Immer auf dem Laufenden über die Entwicklungen rund um die Pandemie, Impfstoff-Zulassungen und Maßnahmen bleiben Sie in unserem Corona-Ticker.

Mein Name ist Johanna Ohlau und ich begleite Sie die erste Tageshälfte durch den Sonntag. Haben Sie einen Hinweis, Kritik oder Lob? Ich freue mich über Ihre Nachricht an johanna.ohlau[at]nachrichtenmanufaktur.de.

06:47 Uhr

Gauland sieht AfD als "Bewegungspartei" in den nächsten Wahlkämpfen

Die AfD sollte aus Sicht ihres Ehrenvorsitzenden Alexander Gauland als "Bewegungspartei" und Sprachrohr für Protestgruppen in die nächsten Wahlkämpfe ziehen. Auf die von Kritikern der staatlichen Anti-Corona-Maßnahmen gegründete Bewegung der "Querdenker" angesprochen, sagte Gauland, der die AfD-Bundestagsfraktion gemeinsam mit Alice Weidel leitet: "Wir sind eine Bewegungspartei, die auch Kontakt zu bestimmten Protestgruppen pflegen sollte. Das gilt für 'Querdenken', aber auch für Pegida in Dresden oder für den Verein Zukunft Heimat aus Cottbus." Die AfD müsse dabei allerdings immer aufpassen, dass nicht "irgendwelche Verrückten" im Namen der Partei Veranstaltungen anmeldeten, fügte er hinzu. "Das ist immer ein Tanz auf dem Seil, bei dem man nicht herunterfallen darf." Im September 2018 waren AfD-Funktionäre bei einem "Trauermarsch" gemeinsam mit Neonazis durch Chemnitz marschiert, nachdem in der Stadt ein Deutscher bei einer Auseinandersetzung mit Flüchtlingen getötet worden war.

06:22 Uhr

Neuer Weltrekord - Franzose hält es mehr als zwei Stunden in Eiswürfeln aus

Schon bei dem Gedanken wird einem ganz fröstelig: Zwei Stunden, 35 Minuten und 43 Sekunden hat ein Franzose in Eiswürfeln ausgehalten. Romain Vandendorpe stellte damit gestern in Wattrelos im Norden Frankreichs einen neuen Weltrekord im eisigen Dauer-Frieren auf.
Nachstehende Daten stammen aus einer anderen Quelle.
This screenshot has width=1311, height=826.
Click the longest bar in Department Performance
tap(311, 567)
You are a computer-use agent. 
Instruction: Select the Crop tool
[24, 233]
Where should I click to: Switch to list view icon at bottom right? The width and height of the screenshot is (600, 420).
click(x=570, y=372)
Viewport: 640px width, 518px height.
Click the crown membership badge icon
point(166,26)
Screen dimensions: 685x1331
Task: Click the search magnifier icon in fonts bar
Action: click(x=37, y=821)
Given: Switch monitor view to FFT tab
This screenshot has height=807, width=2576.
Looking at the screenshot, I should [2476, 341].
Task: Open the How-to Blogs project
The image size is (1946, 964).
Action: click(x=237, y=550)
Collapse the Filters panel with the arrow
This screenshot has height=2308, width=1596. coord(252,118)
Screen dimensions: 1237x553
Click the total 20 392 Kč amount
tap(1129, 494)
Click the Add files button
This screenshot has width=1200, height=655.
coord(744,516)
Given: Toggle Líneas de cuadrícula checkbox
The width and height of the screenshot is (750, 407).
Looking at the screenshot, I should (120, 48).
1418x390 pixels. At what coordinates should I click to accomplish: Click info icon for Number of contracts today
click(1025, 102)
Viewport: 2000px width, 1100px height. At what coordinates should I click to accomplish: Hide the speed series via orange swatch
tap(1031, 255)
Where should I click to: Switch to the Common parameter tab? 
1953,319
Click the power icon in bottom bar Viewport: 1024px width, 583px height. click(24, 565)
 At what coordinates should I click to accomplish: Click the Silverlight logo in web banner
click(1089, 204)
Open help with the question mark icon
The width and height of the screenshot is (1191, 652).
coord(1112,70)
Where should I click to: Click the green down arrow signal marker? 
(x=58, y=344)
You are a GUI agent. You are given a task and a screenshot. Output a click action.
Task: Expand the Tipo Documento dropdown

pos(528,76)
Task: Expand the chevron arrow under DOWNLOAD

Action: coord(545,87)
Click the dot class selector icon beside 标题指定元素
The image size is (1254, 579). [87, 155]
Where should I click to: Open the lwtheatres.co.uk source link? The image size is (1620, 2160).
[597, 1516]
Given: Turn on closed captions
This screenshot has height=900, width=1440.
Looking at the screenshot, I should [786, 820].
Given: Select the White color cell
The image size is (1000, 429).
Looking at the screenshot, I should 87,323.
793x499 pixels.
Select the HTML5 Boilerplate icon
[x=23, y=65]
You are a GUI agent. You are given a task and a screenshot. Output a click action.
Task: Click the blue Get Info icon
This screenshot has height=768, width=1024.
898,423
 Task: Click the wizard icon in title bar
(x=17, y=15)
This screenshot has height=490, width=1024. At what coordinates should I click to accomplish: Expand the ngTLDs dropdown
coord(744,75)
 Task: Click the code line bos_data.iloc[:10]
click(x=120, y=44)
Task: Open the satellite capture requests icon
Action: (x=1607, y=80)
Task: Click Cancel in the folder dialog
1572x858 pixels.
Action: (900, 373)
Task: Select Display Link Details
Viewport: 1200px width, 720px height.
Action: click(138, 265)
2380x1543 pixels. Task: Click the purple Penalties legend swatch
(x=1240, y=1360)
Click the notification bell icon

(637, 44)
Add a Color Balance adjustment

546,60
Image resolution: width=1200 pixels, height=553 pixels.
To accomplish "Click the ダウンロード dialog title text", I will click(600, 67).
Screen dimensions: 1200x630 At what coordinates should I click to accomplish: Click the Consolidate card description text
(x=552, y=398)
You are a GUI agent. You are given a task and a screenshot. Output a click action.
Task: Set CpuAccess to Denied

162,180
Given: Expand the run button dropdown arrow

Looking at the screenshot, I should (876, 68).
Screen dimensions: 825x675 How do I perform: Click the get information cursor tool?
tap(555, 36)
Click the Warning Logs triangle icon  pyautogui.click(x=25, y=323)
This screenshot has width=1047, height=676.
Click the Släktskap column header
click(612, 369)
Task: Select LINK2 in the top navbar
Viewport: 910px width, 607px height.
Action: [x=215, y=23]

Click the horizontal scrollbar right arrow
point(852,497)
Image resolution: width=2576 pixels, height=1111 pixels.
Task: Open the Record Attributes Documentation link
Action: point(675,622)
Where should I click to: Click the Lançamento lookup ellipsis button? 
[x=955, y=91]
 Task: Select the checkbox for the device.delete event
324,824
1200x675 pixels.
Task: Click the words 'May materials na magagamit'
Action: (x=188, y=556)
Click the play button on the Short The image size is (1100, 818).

Der 34-Jährige hielt sich in einem Glascontainer auf, der bis zu seinen Schultern mit Eiswürfeln gefüllt war. Vandendorpe wollte mit der Aktion Geld für eine Hilfsorganisation für Kinder mit Krebs sammeln. "Jeder könnte einen Euro geben für jede Minute, die Romain in den Eiswürfeln ausgehalten hat", sagte der Vorsitzende der Organisation, Steve de Matos.

Und bevor jemand ans Nachmachen denkt: Vandendorpe hatte nach eigenen Angaben zwei Jahre lang unter anderem in einem mit Eiswasser gefüllten Whirlpool sowie in einem 500-Liter-Gefrierschrank trainiert. Er habe sich durch Konzentration und Vorstellungskraft in einen "Zustand von Tagträumen" gebracht, berichtete der 34-Jährige, dessen Rekordversuch etwa 50 Menschen und eigens bestellte Juroren verfolgten. Am Ende verbesserte Vandendorpe den bisherigen Weltrekord um 40 Minuten.